>>>

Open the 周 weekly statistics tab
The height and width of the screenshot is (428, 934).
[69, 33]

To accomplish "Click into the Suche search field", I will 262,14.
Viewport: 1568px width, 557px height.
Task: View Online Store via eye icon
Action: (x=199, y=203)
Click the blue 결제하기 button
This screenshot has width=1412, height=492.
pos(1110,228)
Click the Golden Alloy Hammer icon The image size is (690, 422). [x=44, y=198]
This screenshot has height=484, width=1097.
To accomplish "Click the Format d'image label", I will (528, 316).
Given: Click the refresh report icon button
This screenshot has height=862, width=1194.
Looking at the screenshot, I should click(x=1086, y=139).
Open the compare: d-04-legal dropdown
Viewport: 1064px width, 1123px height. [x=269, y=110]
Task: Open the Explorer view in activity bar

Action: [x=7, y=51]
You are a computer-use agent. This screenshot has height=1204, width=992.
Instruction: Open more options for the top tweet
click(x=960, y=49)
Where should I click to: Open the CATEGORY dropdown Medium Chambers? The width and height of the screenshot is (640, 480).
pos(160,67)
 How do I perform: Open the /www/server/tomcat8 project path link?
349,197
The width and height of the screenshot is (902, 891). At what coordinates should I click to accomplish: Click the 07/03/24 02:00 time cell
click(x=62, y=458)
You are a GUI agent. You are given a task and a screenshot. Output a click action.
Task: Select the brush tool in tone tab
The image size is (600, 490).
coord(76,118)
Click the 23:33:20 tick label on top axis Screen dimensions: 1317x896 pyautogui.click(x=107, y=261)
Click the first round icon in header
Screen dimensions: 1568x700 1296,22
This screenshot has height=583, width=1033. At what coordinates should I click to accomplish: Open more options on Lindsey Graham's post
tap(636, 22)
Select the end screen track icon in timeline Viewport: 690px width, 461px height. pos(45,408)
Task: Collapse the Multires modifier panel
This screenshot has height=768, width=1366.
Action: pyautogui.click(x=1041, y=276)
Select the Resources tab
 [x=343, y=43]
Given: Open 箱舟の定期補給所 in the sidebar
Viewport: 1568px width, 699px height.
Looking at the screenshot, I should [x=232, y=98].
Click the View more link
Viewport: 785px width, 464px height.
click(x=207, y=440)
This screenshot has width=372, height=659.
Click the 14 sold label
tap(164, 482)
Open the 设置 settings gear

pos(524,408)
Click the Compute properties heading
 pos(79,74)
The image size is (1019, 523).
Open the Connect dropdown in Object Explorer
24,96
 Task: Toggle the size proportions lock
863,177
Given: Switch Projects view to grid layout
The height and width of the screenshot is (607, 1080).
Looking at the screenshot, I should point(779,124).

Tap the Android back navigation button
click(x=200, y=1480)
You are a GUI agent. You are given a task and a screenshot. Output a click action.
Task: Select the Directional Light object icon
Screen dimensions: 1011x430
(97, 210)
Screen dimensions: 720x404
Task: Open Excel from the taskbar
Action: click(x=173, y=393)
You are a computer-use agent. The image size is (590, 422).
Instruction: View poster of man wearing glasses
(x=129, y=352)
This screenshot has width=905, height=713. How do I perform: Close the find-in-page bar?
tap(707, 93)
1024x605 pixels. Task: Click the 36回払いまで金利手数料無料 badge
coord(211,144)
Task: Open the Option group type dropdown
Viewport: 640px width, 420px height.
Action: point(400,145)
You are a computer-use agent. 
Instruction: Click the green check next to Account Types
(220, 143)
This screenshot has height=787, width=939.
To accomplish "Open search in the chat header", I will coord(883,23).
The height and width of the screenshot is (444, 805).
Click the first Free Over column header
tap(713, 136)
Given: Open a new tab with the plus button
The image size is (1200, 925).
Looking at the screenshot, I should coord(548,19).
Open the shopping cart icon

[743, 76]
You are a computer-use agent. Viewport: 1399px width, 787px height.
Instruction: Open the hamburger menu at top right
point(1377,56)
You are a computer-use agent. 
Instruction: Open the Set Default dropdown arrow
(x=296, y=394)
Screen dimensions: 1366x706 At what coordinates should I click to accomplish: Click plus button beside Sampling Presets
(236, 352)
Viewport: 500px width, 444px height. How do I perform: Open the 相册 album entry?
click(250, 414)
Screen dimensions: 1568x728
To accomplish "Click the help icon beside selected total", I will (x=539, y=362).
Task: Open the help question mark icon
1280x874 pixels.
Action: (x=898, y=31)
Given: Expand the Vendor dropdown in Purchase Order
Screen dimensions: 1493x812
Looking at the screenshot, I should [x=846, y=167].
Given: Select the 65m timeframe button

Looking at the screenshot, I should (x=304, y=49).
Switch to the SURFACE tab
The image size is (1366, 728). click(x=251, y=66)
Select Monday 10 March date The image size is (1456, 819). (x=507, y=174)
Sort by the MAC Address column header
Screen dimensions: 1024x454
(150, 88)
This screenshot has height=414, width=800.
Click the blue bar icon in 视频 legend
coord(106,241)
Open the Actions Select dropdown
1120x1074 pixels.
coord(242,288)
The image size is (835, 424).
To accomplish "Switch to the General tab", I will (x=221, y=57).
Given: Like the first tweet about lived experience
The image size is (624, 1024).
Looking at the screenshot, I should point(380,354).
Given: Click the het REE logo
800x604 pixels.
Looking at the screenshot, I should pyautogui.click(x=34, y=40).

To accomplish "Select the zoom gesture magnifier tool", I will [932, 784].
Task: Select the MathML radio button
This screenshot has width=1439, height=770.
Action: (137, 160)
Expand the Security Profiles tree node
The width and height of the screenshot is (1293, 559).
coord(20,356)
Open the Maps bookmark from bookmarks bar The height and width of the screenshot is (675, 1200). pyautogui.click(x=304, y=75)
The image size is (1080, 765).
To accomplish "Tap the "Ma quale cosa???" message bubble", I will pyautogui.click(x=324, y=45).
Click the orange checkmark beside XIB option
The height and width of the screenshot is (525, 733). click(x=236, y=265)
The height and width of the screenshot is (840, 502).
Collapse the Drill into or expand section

<<<

**Action item**
Exact reproduction of the entire listing is required.

**Response box**
Open the 周 weekly statistics tab
The height and width of the screenshot is (428, 934).
[69, 33]

To accomplish "Click into the Suche search field", I will 262,14.
Viewport: 1568px width, 557px height.
Task: View Online Store via eye icon
Action: (x=199, y=203)
Click the blue 결제하기 button
This screenshot has width=1412, height=492.
pos(1110,228)
Click the Golden Alloy Hammer icon The image size is (690, 422). [x=44, y=198]
This screenshot has height=484, width=1097.
To accomplish "Click the Format d'image label", I will (528, 316).
Given: Click the refresh report icon button
This screenshot has height=862, width=1194.
Looking at the screenshot, I should click(x=1086, y=139).
Open the compare: d-04-legal dropdown
Viewport: 1064px width, 1123px height. [x=269, y=110]
Task: Open the Explorer view in activity bar

Action: [x=7, y=51]
You are a computer-use agent. This screenshot has height=1204, width=992.
Instruction: Open more options for the top tweet
click(x=960, y=49)
Where should I click to: Open the CATEGORY dropdown Medium Chambers? The width and height of the screenshot is (640, 480).
pos(160,67)
 How do I perform: Open the /www/server/tomcat8 project path link?
349,197
The width and height of the screenshot is (902, 891). At what coordinates should I click to accomplish: Click the 07/03/24 02:00 time cell
click(x=62, y=458)
You are a GUI agent. You are given a task and a screenshot. Output a click action.
Task: Select the brush tool in tone tab
The image size is (600, 490).
coord(76,118)
Click the 23:33:20 tick label on top axis Screen dimensions: 1317x896 pyautogui.click(x=107, y=261)
Click the first round icon in header
Screen dimensions: 1568x700 1296,22
This screenshot has height=583, width=1033. At what coordinates should I click to accomplish: Open more options on Lindsey Graham's post
tap(636, 22)
Select the end screen track icon in timeline Viewport: 690px width, 461px height. pos(45,408)
Task: Collapse the Multires modifier panel
This screenshot has height=768, width=1366.
Action: pyautogui.click(x=1041, y=276)
Select the Resources tab
 [x=343, y=43]
Given: Open 箱舟の定期補給所 in the sidebar
Viewport: 1568px width, 699px height.
Looking at the screenshot, I should [x=232, y=98].
Click the View more link
Viewport: 785px width, 464px height.
click(x=207, y=440)
This screenshot has width=372, height=659.
Click the 14 sold label
tap(164, 482)
Open the 设置 settings gear

pos(524,408)
Click the Compute properties heading
 pos(79,74)
The image size is (1019, 523).
Open the Connect dropdown in Object Explorer
24,96
 Task: Toggle the size proportions lock
863,177
Given: Switch Projects view to grid layout
The height and width of the screenshot is (607, 1080).
Looking at the screenshot, I should point(779,124).

Tap the Android back navigation button
click(x=200, y=1480)
You are a GUI agent. You are given a task and a screenshot. Output a click action.
Task: Select the Directional Light object icon
Screen dimensions: 1011x430
(97, 210)
Screen dimensions: 720x404
Task: Open Excel from the taskbar
Action: click(x=173, y=393)
You are a computer-use agent. The image size is (590, 422).
Instruction: View poster of man wearing glasses
(x=129, y=352)
This screenshot has width=905, height=713. How do I perform: Close the find-in-page bar?
tap(707, 93)
1024x605 pixels. Task: Click the 36回払いまで金利手数料無料 badge
coord(211,144)
Task: Open the Option group type dropdown
Viewport: 640px width, 420px height.
Action: point(400,145)
You are a computer-use agent. 
Instruction: Click the green check next to Account Types
(220, 143)
This screenshot has height=787, width=939.
To accomplish "Open search in the chat header", I will coord(883,23).
The height and width of the screenshot is (444, 805).
Click the first Free Over column header
tap(713, 136)
Given: Open a new tab with the plus button
The image size is (1200, 925).
Looking at the screenshot, I should coord(548,19).
Open the shopping cart icon

[743, 76]
You are a computer-use agent. Viewport: 1399px width, 787px height.
Instruction: Open the hamburger menu at top right
point(1377,56)
You are a computer-use agent. 
Instruction: Open the Set Default dropdown arrow
(x=296, y=394)
Screen dimensions: 1366x706 At what coordinates should I click to accomplish: Click plus button beside Sampling Presets
(236, 352)
Viewport: 500px width, 444px height. How do I perform: Open the 相册 album entry?
click(250, 414)
Screen dimensions: 1568x728
To accomplish "Click the help icon beside selected total", I will (x=539, y=362).
Task: Open the help question mark icon
1280x874 pixels.
Action: (x=898, y=31)
Given: Expand the Vendor dropdown in Purchase Order
Screen dimensions: 1493x812
Looking at the screenshot, I should [x=846, y=167].
Given: Select the 65m timeframe button

Looking at the screenshot, I should (x=304, y=49).
Switch to the SURFACE tab
The image size is (1366, 728). click(x=251, y=66)
Select Monday 10 March date The image size is (1456, 819). (x=507, y=174)
Sort by the MAC Address column header
Screen dimensions: 1024x454
(150, 88)
This screenshot has height=414, width=800.
Click the blue bar icon in 视频 legend
coord(106,241)
Open the Actions Select dropdown
1120x1074 pixels.
coord(242,288)
The image size is (835, 424).
To accomplish "Switch to the General tab", I will (x=221, y=57).
Given: Like the first tweet about lived experience
The image size is (624, 1024).
Looking at the screenshot, I should point(380,354).
Given: Click the het REE logo
800x604 pixels.
Looking at the screenshot, I should pyautogui.click(x=34, y=40).

To accomplish "Select the zoom gesture magnifier tool", I will [932, 784].
Task: Select the MathML radio button
This screenshot has width=1439, height=770.
Action: (137, 160)
Expand the Security Profiles tree node
The width and height of the screenshot is (1293, 559).
coord(20,356)
Open the Maps bookmark from bookmarks bar The height and width of the screenshot is (675, 1200). pyautogui.click(x=304, y=75)
The image size is (1080, 765).
To accomplish "Tap the "Ma quale cosa???" message bubble", I will pyautogui.click(x=324, y=45).
Click the orange checkmark beside XIB option
The height and width of the screenshot is (525, 733). click(x=236, y=265)
The height and width of the screenshot is (840, 502).
Collapse the Drill into or expand section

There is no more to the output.